Fast 100 neue Mietwohnungen im Wiesbadener „Waldviertel“

35 geförderte Wohnungen sollen entstehen

Fast 100 neue Mietwohnungen im Wiesbadener „Waldviertel“

98 Mietwohnungen in neun Häusern entstehen gerade in Wiesbaden-Kohlheck. Seit fast einem Jahr wird im Gebiet „Waldviertel“, dem ehemaligen Simeonhaus, nun schon gebaut. Jetzt war Richtfest.

Wie die Wiesbadener Wohnbaugesellschaft mbH (GWW) mitteilt, sollen bis kommenden März unter anderem 35 geförderte Wohnungen entstehen. Bezogen werden dann Zwei-, Drei- und Vier-Zimmer-Wohnungen von 55 bis 90 Quadratmetern Wohnfläche. Die Wohnungen sind zudem entweder mit Terrasse, Balkon oder Gartenanteil ausgestattet. Die Dächer werden begrünt, die Pkw-Stellplätze werden teilweise mit E-Ladeinfrastruktur ausgestattet. Auch Fahrradabstellräume sind geplant. Mit Wärme versorgt werden die Wohnungen mittels Biogas-Blockheizkraftwerk.

Wohnungen für Familien

Eine Elterninitiative wird außerdem einen Waldkindergarten betreiben. Das neue Wohnquartier sei familienfreundlich, wie Thomas Keller, Geschäftsführer der GWW, sagt. Insgesamt investiere die GWW 25,1 Million Euro in das Projekt.

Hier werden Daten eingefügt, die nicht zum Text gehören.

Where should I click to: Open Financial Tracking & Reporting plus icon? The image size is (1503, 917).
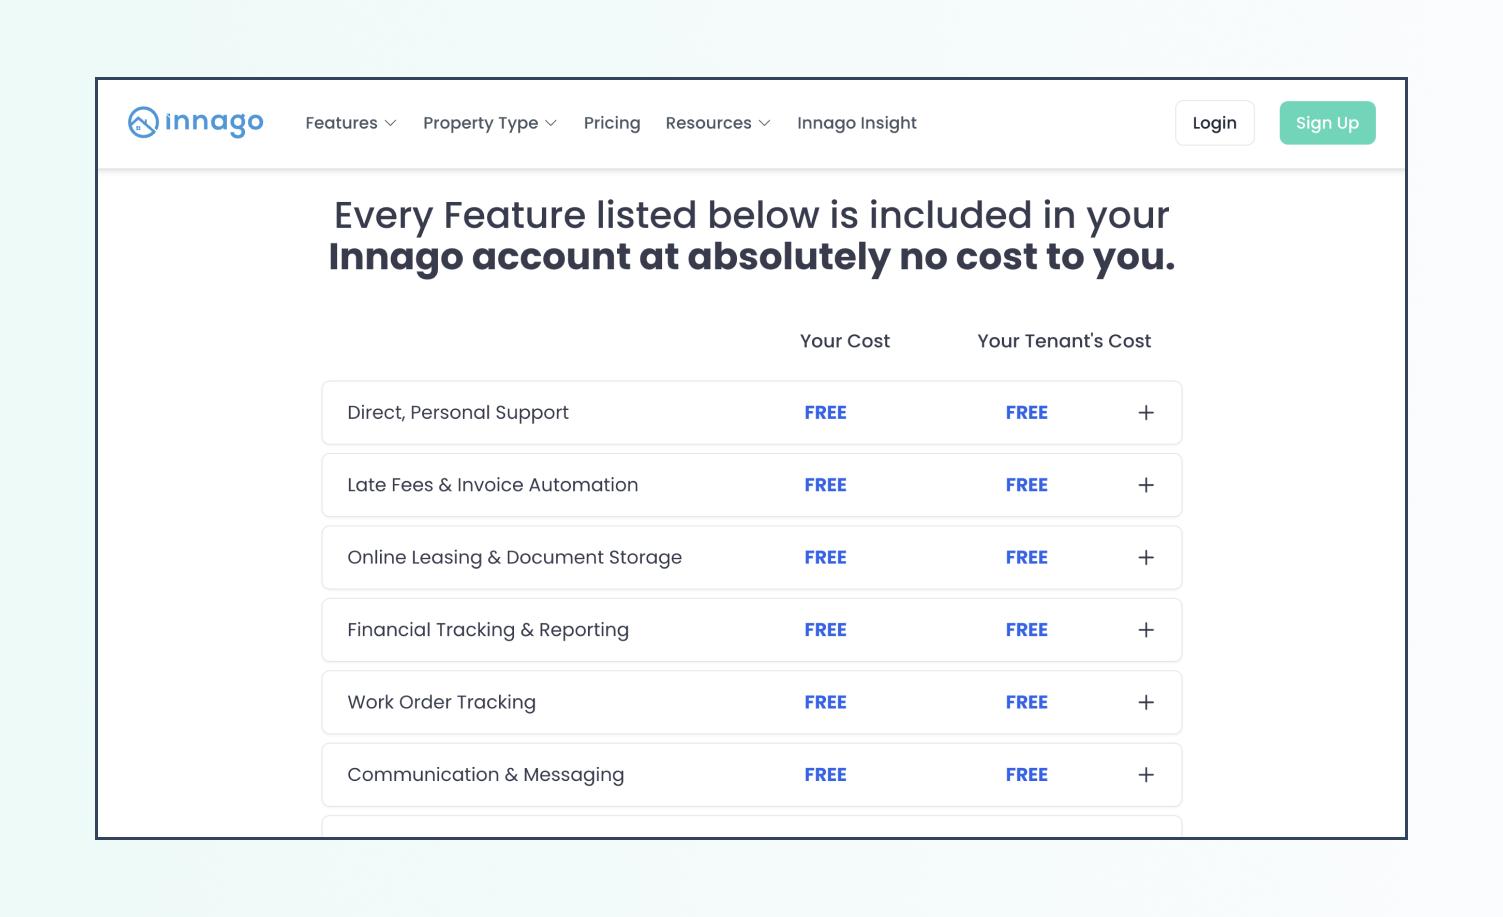pos(1146,630)
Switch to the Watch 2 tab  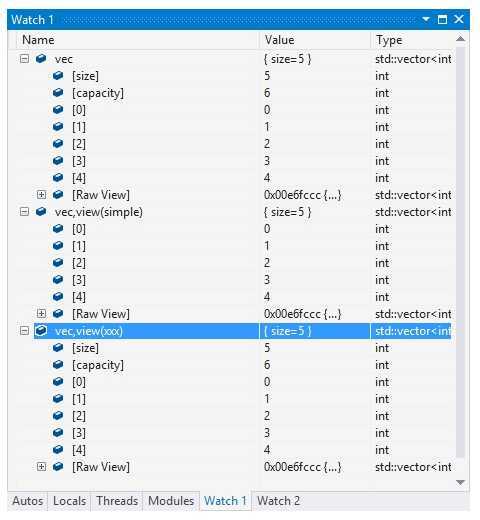point(278,501)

Im Hinblick auf weitere Bauprojekte weist Keller zudem darauf hin, künftig priorisiert zu arbeiten: „Die Baukosten steigen massiv. Gleichzeitig steigen die Anforderungen. Insbesondere die energetischen Zielsetzungen bedingen komplexere und hochwertigere Ausführungen.“ Einige Projekte würden zurückgestellt, andere könnten, wenn sich die Rahmenbedingungen nicht wieder verbessern, möglicherweise gar nicht umgesetzt. Auch Mieten im Neubau müssten dann angepasst werden: „Wenn wir weiterhin Neubau realisieren wollen, werden wir über andere Mieten für diese modernen Gebäude nachdenken müssen.“

So sprach auch Wiesbadener Oberbürgermeister Gert-Uwe Mende von „großen Herausforderungen“, bezahlbaren Wohnraum zu schaffen, während die Baukosten steigen und dabei die Klimaziele „im Blick behalten“ werden müssen.